In religion too, Lviv and western Ukraine charted a course that deviated from the Russian-influenced regions. Although Russian and Ukrainian Orthodox churches are represented, Lviv is more predominantly home to Catholicism, particularly the Ukrainian Greek Catholic Church, which observes eastern rites but is in full communion with the Vatican and thus is something of a cross between Orthodoxy and Catholicism. Until 2005, when headquarters were moved to Kyiv (Kiev), Lviv's magnificent St. George's Cathedral served for two centuries as the mother church of the Ukrainian Greek Catholic Church.

Lviv has also traditionally been a hotbed of Ukrainian nationalism. With the end of the Hapsburg empire after World War I, Lviv was the capital of a short-lived independent nation named the West Ukrainian Democratic Republic.
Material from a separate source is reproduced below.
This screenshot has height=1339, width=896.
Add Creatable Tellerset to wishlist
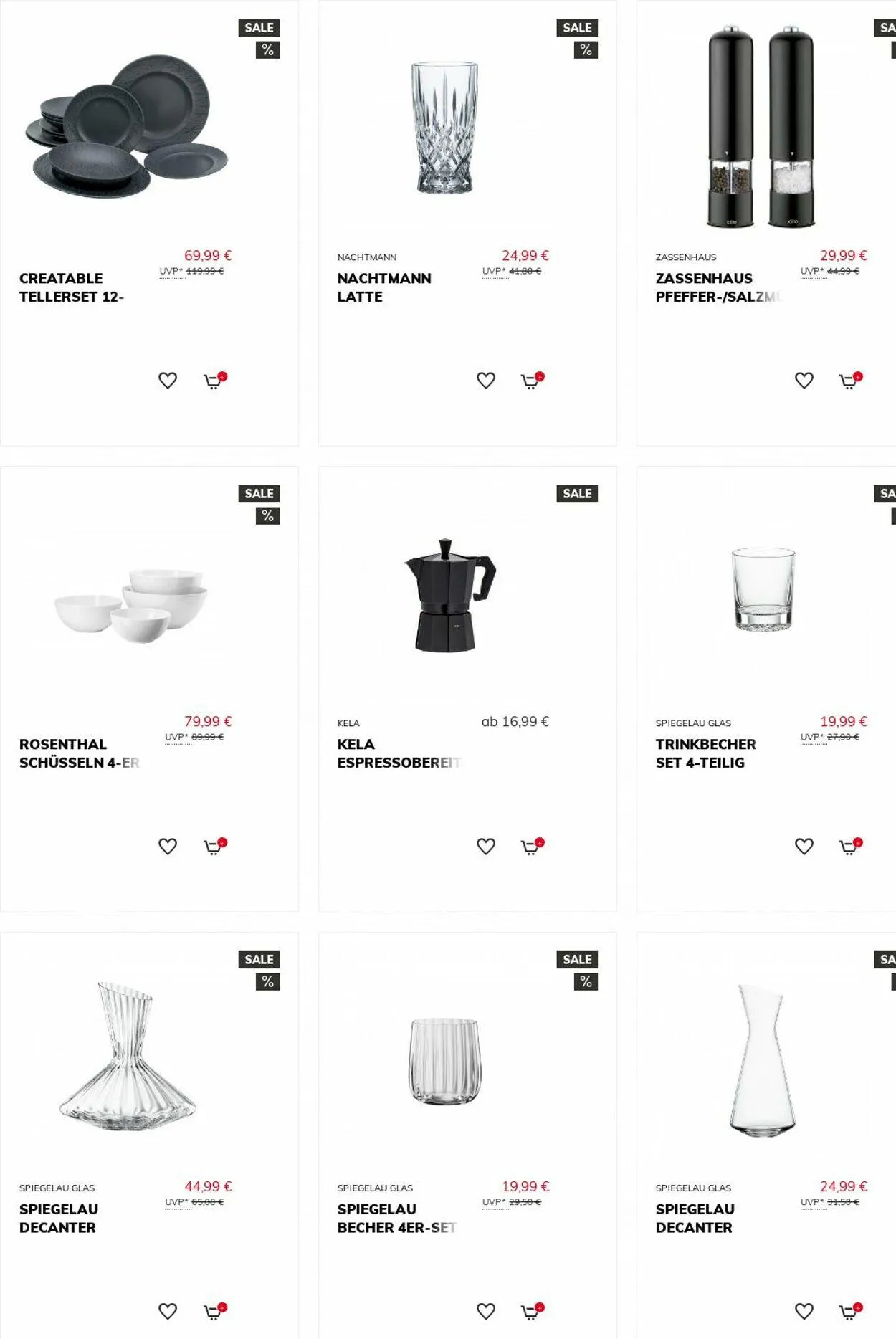[x=168, y=381]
In 1919, however, Poland asserted authority over the area and Lviv passed the inter-war years as the second largest "Polish" city. In 1939, the Soviet Union declared Lviv (and western Ukraine) to be part of the Ukrainian SSR, one of the Soviet "republics". Until late in World War II, however, Soviet influence was minimal as German troops held the region (with horrific consequences for the many Jews that had previously lived in Lviv). It was not until 1945 that the Soviet shadow finally fell over Lviv (known as Lvov (Львов) in Russian). More than eastern Ukraine and Crimea, – which had been part of the Russian empire for centuries before the rise of the Soviet Union – Lviv chafed under Soviet attempts to "Russify" western Ukraine by suppressing traditional Ukrainian language and culture.
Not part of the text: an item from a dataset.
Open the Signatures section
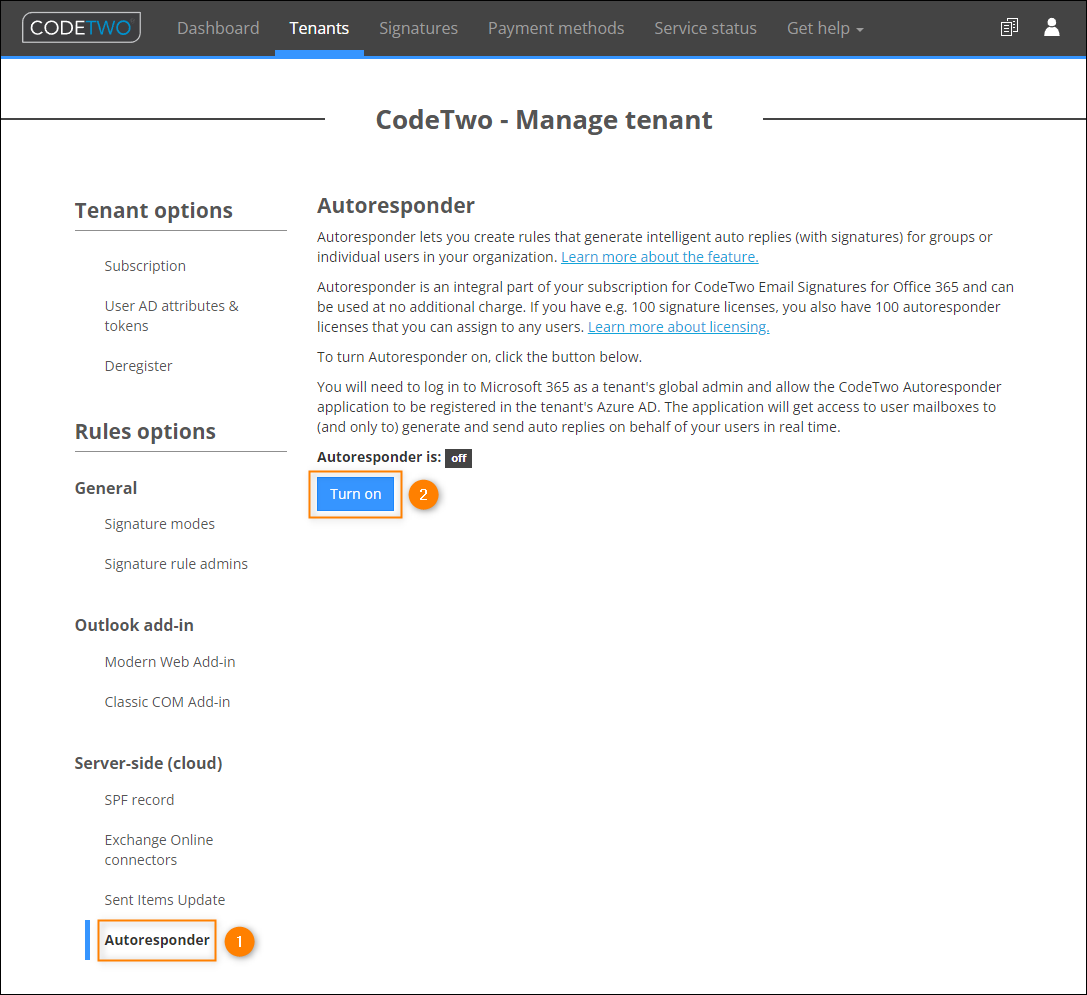 pyautogui.click(x=418, y=28)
As the Soviet Union began to dissolve in 1991, the people of Lviv and the surrounding area played a critical role in leading Ukraine to declare itself to be an independent nation, as opposed to becoming part of Russia, as many ethnic Russians in eastern Ukraine and Crimea would have preferred. Remnants of Soviet domination – such as statues of Lenin or plazas named "Red Square" – were quickly expunged. In 2004, Lviv rose again to inspire the "Orange Revolution" resulting in enormous street demonstrations that eventually overturned a fraudulent election engineered by supporters of pro-Russia Victor Yanukovich and brought western-leaning Victor Yushchenko to office as president.

I was in Lviv for little more than a day in February 2006. It was cold (around 10° F; -12° C), but it was sunny with little wind. The locals, used to Ukrainian winters, were out in force, strolling or sledding in the park, meeting near the opera house to discuss the issues of the day, selling products on the street, and generally going about their Sunday routines.